* **PROVIDED DATA**
• • • •
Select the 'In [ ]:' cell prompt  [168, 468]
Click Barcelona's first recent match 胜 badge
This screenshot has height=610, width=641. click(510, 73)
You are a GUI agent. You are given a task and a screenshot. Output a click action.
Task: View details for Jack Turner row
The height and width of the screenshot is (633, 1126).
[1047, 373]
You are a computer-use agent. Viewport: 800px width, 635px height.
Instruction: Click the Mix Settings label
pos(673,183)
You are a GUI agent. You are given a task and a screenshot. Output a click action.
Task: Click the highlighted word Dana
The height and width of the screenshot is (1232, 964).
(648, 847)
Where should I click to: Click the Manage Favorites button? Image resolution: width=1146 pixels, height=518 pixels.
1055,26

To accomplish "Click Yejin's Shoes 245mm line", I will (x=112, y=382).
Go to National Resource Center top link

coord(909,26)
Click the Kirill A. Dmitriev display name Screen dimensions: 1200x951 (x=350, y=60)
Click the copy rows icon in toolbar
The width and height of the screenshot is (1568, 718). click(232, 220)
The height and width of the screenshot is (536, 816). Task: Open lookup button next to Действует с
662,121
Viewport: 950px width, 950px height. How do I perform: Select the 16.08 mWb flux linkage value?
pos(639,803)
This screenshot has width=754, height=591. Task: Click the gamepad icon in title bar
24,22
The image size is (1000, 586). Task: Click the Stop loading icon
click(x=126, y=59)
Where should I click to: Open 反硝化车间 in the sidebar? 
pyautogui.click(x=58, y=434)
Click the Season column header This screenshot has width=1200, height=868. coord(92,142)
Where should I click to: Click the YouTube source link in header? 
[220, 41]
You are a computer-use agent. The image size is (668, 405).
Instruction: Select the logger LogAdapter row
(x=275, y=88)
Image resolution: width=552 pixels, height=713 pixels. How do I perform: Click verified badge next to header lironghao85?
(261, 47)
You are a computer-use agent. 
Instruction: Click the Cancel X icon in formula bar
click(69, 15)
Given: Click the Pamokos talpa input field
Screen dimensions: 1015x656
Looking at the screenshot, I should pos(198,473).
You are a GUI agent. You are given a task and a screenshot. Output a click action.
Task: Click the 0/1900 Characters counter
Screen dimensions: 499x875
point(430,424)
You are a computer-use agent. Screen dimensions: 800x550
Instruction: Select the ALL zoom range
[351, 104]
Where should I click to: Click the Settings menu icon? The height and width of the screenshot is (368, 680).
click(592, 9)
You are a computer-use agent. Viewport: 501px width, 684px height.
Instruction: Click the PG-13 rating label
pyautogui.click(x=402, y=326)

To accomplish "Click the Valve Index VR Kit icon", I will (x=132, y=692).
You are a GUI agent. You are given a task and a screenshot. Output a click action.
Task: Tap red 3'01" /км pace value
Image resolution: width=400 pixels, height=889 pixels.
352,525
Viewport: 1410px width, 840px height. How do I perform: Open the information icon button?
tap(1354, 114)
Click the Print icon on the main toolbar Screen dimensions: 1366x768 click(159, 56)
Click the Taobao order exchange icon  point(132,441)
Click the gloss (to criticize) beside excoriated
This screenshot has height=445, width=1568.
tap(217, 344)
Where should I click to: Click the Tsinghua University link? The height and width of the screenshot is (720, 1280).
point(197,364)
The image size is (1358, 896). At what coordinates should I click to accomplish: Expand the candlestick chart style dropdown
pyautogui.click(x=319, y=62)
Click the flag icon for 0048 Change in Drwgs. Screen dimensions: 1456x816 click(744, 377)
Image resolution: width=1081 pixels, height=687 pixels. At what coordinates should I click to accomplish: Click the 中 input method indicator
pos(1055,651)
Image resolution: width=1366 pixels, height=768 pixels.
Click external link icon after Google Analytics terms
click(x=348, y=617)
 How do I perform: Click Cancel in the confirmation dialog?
• • • •
* **WORK INSTRUCTION**
Reproduce every line of the records containing the string "will".

* **ANSWER TO THIS EXERCISE**
To accomplish "Click Yejin's Shoes 245mm line", I will (x=112, y=382).
To accomplish "Click the Valve Index VR Kit icon", I will (x=132, y=692).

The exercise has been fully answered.